▶ Aim of the task: In the records that follow, find the line with "Where should I click to: Click the star"; from there, retype every line exactly through the line with "Open Skróty klawiszowe", which also belongs to the answer.

Pixel coordinate grounding data

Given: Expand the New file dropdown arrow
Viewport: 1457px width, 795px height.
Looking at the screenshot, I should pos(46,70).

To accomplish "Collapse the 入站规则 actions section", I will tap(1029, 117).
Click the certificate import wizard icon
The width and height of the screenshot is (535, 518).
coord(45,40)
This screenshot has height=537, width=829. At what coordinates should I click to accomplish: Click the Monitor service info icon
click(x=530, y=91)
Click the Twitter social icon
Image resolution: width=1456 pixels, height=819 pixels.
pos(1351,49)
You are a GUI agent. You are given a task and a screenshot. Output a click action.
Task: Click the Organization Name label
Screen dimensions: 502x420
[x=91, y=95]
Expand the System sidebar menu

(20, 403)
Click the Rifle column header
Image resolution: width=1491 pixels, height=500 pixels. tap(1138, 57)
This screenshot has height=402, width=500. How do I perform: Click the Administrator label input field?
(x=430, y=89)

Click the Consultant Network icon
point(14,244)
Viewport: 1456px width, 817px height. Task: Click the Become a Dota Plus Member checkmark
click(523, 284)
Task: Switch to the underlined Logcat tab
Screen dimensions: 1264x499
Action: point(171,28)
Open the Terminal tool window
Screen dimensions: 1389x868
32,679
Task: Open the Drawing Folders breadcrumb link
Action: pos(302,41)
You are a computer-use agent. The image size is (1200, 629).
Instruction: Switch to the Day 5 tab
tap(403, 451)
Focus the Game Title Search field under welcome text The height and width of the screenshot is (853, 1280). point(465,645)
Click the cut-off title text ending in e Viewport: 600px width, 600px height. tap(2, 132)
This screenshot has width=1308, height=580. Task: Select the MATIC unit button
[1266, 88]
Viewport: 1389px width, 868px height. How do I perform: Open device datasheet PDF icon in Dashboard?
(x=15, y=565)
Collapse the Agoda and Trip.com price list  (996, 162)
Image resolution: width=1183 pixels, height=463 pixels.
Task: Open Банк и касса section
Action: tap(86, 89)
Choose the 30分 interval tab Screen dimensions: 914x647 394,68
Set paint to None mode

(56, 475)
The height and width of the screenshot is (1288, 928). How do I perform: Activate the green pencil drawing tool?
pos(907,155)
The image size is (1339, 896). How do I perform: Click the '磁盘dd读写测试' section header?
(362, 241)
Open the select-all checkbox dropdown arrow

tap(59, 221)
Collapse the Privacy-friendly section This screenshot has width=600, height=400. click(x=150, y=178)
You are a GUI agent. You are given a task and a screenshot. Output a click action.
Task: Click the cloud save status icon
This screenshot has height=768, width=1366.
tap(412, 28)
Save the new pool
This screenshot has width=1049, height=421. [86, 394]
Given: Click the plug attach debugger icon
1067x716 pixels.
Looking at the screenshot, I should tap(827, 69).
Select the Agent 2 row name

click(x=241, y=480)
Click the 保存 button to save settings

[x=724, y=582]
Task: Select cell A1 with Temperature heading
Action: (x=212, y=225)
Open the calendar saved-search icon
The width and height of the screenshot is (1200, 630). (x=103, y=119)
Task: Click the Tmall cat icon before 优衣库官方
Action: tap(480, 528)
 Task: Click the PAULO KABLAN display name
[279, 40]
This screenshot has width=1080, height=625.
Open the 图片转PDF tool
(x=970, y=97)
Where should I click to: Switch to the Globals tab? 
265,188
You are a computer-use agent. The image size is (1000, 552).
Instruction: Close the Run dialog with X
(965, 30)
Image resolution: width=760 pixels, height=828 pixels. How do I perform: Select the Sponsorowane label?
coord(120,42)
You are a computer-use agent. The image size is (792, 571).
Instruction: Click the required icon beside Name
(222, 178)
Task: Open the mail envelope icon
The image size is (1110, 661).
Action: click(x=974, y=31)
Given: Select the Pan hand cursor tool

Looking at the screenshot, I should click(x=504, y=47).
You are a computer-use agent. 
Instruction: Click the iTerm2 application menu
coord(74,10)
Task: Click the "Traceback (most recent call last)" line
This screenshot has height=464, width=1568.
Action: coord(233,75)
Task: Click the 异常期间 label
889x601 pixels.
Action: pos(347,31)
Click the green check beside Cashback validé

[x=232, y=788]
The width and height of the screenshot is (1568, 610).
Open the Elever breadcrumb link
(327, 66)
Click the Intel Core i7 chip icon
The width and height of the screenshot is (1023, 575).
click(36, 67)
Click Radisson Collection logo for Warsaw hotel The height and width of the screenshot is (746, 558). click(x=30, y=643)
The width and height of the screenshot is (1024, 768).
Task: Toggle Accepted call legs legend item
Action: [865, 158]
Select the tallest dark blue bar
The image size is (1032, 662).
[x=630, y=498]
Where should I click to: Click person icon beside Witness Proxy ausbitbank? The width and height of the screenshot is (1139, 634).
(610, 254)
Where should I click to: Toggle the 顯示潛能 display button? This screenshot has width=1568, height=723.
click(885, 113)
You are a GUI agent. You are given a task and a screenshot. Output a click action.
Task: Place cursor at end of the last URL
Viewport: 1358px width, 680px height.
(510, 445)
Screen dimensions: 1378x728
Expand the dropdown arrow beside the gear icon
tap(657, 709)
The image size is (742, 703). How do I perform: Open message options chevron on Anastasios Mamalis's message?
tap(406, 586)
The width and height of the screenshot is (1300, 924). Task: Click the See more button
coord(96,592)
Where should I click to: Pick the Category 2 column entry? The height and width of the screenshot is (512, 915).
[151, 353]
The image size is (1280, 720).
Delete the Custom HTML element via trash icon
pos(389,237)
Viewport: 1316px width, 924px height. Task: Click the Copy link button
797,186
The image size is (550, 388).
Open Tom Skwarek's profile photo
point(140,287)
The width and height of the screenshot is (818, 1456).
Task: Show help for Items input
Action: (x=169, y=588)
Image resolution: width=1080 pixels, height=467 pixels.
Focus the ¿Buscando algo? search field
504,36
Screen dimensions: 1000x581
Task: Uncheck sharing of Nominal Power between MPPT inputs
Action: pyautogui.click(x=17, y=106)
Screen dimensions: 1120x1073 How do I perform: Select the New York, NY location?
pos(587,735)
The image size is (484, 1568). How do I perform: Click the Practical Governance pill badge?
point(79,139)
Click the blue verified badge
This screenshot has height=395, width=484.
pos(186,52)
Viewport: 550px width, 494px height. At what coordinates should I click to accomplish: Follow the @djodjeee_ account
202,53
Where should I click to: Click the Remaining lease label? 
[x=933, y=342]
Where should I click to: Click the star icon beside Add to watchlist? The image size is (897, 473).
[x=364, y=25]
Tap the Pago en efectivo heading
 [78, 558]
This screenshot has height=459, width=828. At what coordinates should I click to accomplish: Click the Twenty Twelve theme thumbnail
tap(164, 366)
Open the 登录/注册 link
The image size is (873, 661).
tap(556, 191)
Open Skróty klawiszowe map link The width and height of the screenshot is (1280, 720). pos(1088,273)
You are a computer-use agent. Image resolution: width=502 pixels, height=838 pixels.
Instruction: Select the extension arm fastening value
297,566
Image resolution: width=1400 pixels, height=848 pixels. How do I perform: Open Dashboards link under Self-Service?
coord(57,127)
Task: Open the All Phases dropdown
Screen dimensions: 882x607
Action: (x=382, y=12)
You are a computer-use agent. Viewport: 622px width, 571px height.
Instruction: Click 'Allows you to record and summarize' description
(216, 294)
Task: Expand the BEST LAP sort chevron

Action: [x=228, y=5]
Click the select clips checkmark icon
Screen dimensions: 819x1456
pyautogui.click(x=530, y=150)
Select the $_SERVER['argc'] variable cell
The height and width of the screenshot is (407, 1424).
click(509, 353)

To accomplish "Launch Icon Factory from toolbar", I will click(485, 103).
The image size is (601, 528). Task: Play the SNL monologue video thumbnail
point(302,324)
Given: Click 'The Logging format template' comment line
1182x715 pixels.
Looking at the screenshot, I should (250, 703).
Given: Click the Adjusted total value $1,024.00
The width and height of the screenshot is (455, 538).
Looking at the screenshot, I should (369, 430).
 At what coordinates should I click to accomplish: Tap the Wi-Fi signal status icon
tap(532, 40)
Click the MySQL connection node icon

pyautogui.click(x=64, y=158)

▶ Written solution:
Where should I click to: Click the star icon beside Add to watchlist? The image size is (897, 473).
[x=364, y=25]
Tap the Pago en efectivo heading
 [78, 558]
This screenshot has height=459, width=828. At what coordinates should I click to accomplish: Click the Twenty Twelve theme thumbnail
tap(164, 366)
Open the 登录/注册 link
The image size is (873, 661).
tap(556, 191)
Open Skróty klawiszowe map link The width and height of the screenshot is (1280, 720). pos(1088,273)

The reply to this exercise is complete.